The existence of international laws against mass killings of civilians and genocide might not have prevented the Holocaust but at least they would have raised awareness of the crimes and sent a signal to the perpetrators that they would be punished. The non-existence of any legislation made it easier for by-standers not to believe that such crimes could take place.

After WWII, Europe has been rebuilt. Former belligerent countries have reconciled with each-others and understood that something must be done in order to put an end to wars and secure the peace. This was the background of the establishment of the European Common Market which later became the European Union.

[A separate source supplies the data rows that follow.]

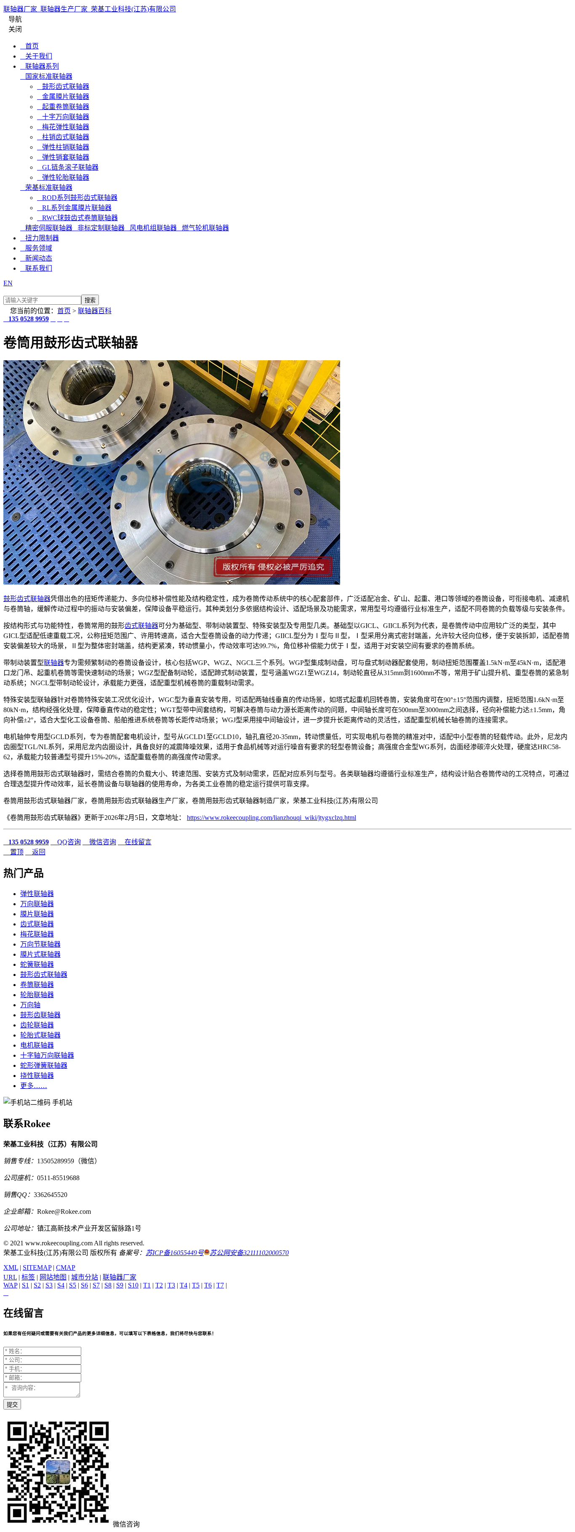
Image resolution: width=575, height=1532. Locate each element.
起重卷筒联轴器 (63, 106)
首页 (29, 46)
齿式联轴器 (141, 625)
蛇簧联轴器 (37, 964)
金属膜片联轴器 (63, 96)
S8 (108, 1285)
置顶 (13, 852)
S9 (119, 1285)
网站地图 (53, 1277)
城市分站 (84, 1277)
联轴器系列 (39, 66)
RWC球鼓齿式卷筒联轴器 (77, 217)
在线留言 (135, 842)
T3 (171, 1285)
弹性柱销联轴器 (63, 147)
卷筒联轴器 (37, 984)
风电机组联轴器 (151, 227)
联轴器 (54, 662)
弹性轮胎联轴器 (63, 177)
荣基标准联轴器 (46, 187)
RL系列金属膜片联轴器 (74, 207)
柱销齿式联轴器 (63, 137)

However, it would take more ethnic cleansing and mass killings of civilians on European soil – the war in Bosnia and Herzegovina in the 90-ies – until Europe learned the lesson completely. Now all countries in the Western Balkans are offered membership in the European Union.

In 1994, genocide took place in Ruanda without United Nations and the former colonial powers intervened to stop it. Only in 2005 did the United Nation adopt a resolution on the “responsibility to protect” civilians. Every country has a responsibility to protect its own population.

If the government does not fulfil its responsibility, it is up to the international community to intervene with humanitarian and diplomatic means to stop mass killings of civilians. As a last resort the Security Council may decide on military means. This resolution has already been applied in different conflicts but, alas, not in Syria, where hundreds of thousands of civilians have been killed.